Scripture:
Psalm 3 NRSV
1 O Lord, how many are my foes!
Many are rising against me;
2 many are saying to me,
‘There is no help for you in God.’
Selah
3 But you, O Lord, are a shield around me,
my glory, and the one who lifts up my head.
4 I cry aloud to the Lord,
and he answers me from his holy hill.
Selah
5 I lie down and sleep;
I wake again, for the Lord sustains me.
6 I am not afraid of tens of thousands of people
who have set themselves against me all around.
7 Rise up, O Lord!
Deliver me, O my God!
For you strike all my enemies on the cheek;
you break the teeth of the wicked.
8 Deliverance belongs to the Lord;
may your blessing be on your people!
Selah
Reflection:
How many are the germs! So many germs are rising against me! I can hear them taunting me. “God? What good is God against germs? Go and buy hand sanitizer instead. There is your deliverance! Shield yourself with facemasks and toilet paper. That would be smarter. Don’t stock up on God.”
COVID-19 is enough to shake the faith of any believer, including this pastor. The change came so fast. I feel so powerless. I want to help people. I’m a helper to my core, but how am I supposed to help people when I’m supposed to be keeping my distance?

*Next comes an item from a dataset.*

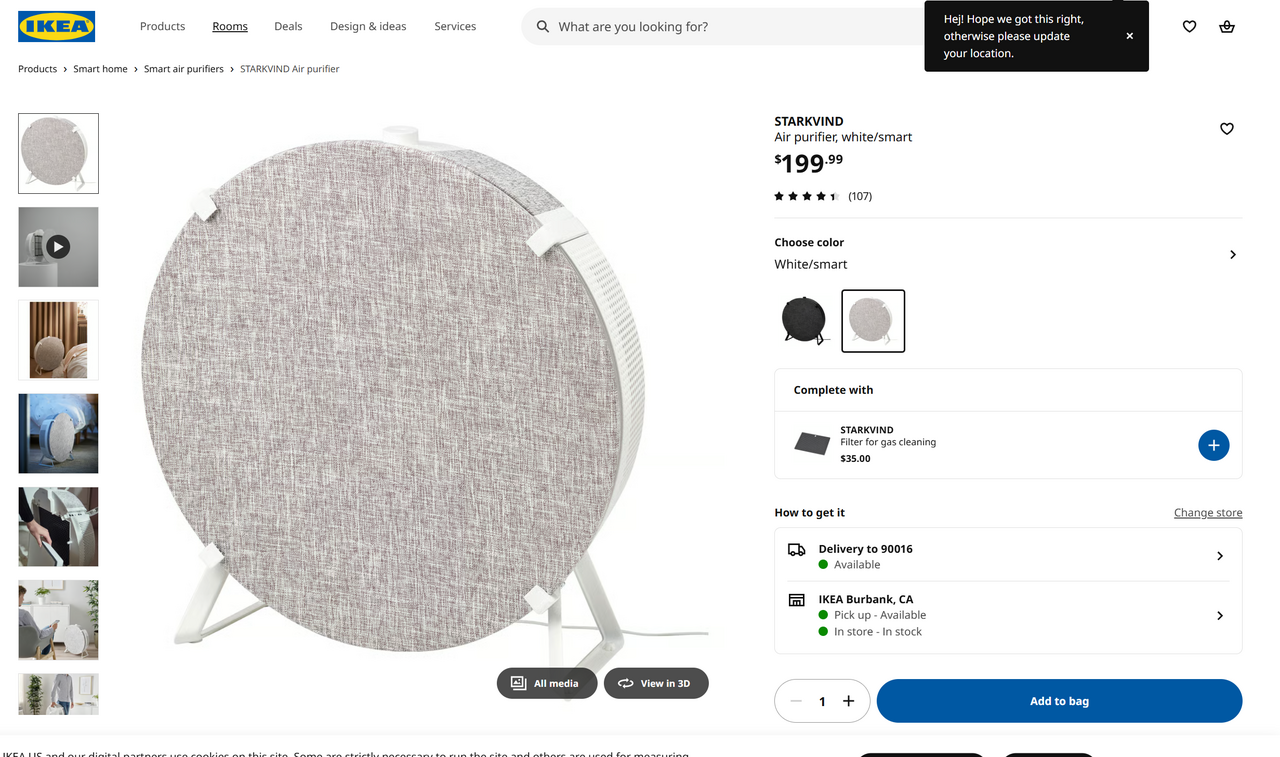Close the location notification popup
Screen dimensions: 1280x757
coord(1129,36)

How am I supposed to love my neighbor when I could very well contaminate my neighbor if I help them?
But what Psalm 3 teaches is that in times of fear, change, and yes, panic, God is the constant, maybe the only constant. “I lie down and sleep; I wake again, for the Lord sustains me.” That “for” means “in the same way”. God provides for us in the same way as God provides for day to follow night. It’s the same power of God. The same power that makes the planet spin will take care of us in this time, too. God is a constant, sustaining love, and this will not change.
My daughter is two-and-a-half years old. She’s in a phase where she refuses to sleep through the night by herself. She gets up around midnight every night like clockwork, leaves her room and enters our room, and settles down on the floor next to my wife’s side of the bed, where a few throw-pillows and a blanket are waiting for her (we’re suckers). The Coronavirus has not stopped this. The Coronavirus has not changed my daughter’s sleeping habits whatsoever- they, at least, remain unchanged, unphased, untouched by this virus.
Some things are immune to germs, like my daughter needing to sleep beside us, and like God’s presence and provision. No germ can stop God’s grace. God may not slow down the virus, but the virus certainly cannot slow down God. God will provide. It’s as certain as the sunrise.
Closing Prayer:
God, your love is immune to COVID-19. Let us find peace in that. By the power of your Holy Spirit working miracles through modern medicine, everything will be okay. Jesus is Lord of microscopic things, too. Please take care of us, Lord, and give us the faith, courage, and peace we need to see the dawn after this long night. In the name of Jesus, we pray. Amen.